Unchecked content, however, is not my only issue with the internet and its derivatives. In addition to his thoughts on Twitter in Power Systems, Chomsky talks of an “atomization” in today’s society. As we increasingly channel our efforts into online communities, our earth-bound relationships are suffering. We connect better with avatars than we do with the faces that sit beside us on the bus, and we are measured not by what we say in a job interview but by how well our LinkedIn account is formatted. Selfies have seemingly become more relevant and revelatory than the Self outside the computer, which is ironic considering the backbone of online communities is often anonymity as every Tom, Dick and Harry register blogs that thrive on sensationalism and unsupported facts. There’s a name for this: it’s called Yellow Journalism.

These fears are not my sole property.  What technology is doing to us and has done to us is widely studied, and the dearth of reputable, intellectually stimulating content in popular culture is bemoaned by every generation from Lincoln’s time to our own. Perhaps it’s motivated by a fear of change, or maybe just the human tendency to bitch about our present because misery loves company. Whatever the reason, poets and scientists alike are fascinated by the fluctuating intricacies of human interaction–hence the writing of poetry, hence the practice of psychology (which are two sides of the same coin, really). The universality of the fears expressed in this piece became more real to me after reading the poem “Emerging” from Pablo Neruda’s Extravagaria (1974):

“A man says yes without knowing / how to decide even what the question is / and is caught up, and then is carried along / and never again escapes from his cocoon; / and that’s how we are, forever falling / into the deep well of other beings; / and one thread wraps itself around our necks, / another entwines a foot, and then it is impossible, / impossible to move except in the well— / nobody can rescue us from other people.

It seems as if we don’t known how to speak; / it seems as if there are words which escape, / which are missing, which have gone away and left us / to ourselves, tangled up in snares and threads.

And all at once, that’s it; we no longer know / what it’s all about, but we are deep inside it, / and now we will never see with the same eyes / as once we did when we were children playing. / Now these eyes are closed to us, / now our hands emerge from different arms.”

This, I suppose, is why I blog in the face of internet stalkers and the stigma of irresponsible blogging. Obviously, there are a plethora of brilliant bloggers and internet entrepreneurs who have used online tools to great effect, and have bettered the world because of it; thank goodness they were given the opportunities afforded by online marketplaces. This post is not meant to discount them, it is merely an attempt to offer my observations, state some of my fears and start a dialogue. For I fear binary numbers are usurping words, and the sterile future this fact implies is very scary to me.

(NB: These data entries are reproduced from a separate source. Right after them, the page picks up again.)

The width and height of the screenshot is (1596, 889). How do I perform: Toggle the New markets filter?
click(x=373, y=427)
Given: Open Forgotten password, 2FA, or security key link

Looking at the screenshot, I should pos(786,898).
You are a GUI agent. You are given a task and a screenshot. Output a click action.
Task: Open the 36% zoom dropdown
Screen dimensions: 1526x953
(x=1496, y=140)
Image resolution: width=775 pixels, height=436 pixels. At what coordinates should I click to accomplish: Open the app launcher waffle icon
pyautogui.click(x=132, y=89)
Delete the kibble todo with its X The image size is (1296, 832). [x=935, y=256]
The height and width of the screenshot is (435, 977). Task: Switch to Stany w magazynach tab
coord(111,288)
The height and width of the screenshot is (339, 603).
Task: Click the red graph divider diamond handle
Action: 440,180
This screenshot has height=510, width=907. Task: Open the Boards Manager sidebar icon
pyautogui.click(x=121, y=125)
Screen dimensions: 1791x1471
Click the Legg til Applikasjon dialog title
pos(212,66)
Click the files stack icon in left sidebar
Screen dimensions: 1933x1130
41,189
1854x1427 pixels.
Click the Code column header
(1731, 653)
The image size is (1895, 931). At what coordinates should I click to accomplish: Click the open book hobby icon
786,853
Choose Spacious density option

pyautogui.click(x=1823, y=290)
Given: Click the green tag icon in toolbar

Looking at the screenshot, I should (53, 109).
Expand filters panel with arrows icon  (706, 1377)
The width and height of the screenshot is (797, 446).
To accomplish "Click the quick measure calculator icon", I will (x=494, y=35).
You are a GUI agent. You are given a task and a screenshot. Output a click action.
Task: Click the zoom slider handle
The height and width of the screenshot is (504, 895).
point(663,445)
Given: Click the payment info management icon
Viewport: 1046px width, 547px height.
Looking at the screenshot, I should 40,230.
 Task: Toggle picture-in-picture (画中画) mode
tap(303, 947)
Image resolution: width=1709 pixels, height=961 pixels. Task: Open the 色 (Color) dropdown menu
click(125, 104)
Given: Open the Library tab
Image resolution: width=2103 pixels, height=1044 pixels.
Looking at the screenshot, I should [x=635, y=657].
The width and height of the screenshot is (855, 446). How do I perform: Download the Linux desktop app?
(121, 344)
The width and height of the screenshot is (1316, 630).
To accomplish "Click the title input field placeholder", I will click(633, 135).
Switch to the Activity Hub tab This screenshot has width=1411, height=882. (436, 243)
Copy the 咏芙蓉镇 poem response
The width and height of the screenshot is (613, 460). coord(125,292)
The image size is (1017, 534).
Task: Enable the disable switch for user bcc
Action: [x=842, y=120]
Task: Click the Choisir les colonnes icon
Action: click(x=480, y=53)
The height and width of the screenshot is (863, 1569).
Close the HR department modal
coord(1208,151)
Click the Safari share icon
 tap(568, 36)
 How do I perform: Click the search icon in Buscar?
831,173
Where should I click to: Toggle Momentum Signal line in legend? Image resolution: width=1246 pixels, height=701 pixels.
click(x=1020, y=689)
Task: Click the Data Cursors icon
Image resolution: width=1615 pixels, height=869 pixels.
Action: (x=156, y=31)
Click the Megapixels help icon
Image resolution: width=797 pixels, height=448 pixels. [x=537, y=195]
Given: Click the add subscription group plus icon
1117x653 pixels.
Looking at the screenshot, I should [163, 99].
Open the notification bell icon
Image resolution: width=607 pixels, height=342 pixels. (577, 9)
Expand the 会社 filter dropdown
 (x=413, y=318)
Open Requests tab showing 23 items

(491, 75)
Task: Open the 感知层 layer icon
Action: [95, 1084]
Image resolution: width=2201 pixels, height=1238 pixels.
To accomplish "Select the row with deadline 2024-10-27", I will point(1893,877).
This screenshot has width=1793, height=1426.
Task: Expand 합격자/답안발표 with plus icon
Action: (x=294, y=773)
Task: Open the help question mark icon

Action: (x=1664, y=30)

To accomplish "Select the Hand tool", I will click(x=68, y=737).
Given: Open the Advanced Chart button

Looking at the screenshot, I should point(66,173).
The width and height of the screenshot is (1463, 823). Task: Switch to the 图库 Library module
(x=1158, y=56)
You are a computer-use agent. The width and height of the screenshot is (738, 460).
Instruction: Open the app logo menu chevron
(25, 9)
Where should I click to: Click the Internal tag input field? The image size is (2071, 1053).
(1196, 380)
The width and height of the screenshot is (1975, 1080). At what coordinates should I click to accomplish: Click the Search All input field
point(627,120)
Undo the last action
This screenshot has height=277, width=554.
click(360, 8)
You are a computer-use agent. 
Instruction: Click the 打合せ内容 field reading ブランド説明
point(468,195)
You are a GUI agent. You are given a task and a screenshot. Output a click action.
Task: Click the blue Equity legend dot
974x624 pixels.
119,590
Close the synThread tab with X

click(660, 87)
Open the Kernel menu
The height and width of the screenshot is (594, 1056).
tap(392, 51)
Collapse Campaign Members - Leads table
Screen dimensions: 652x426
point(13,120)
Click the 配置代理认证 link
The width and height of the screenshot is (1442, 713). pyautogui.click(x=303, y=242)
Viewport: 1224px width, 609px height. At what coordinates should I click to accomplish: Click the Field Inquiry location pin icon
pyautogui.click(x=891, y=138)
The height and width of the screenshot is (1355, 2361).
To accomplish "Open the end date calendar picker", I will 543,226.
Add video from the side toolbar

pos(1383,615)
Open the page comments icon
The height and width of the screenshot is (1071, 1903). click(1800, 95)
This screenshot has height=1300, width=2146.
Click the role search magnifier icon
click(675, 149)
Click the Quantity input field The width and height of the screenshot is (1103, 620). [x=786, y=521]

When we devalue the impact of words we shatter the importance of language as it’s used to communicate with members of our community–the one in which we move by day and not the one we fabricate by night while in the privacy of our shuttered homes. Anonymity afforded online breeds nothing good, and avatars with unspecified agendas hold no one accountable and bring nothing new to the table. In this vacuum of accountability, the social contract is subverted and we enter a realm fabricated from haphazardly connected content that does not foster ingenuity, which is the product of shared ideas of merit. Instead, it often leads to bickering fueled by a neoliberal obsession with profit in its most potent forms: fame or fortune. God, who’d want to be, God who’d want to be such an asshole.

So…my name is Nicole Meldahl, this is my blog and I wrote this piece while listening to “Bukowski” by Modest Mouse. Discuss.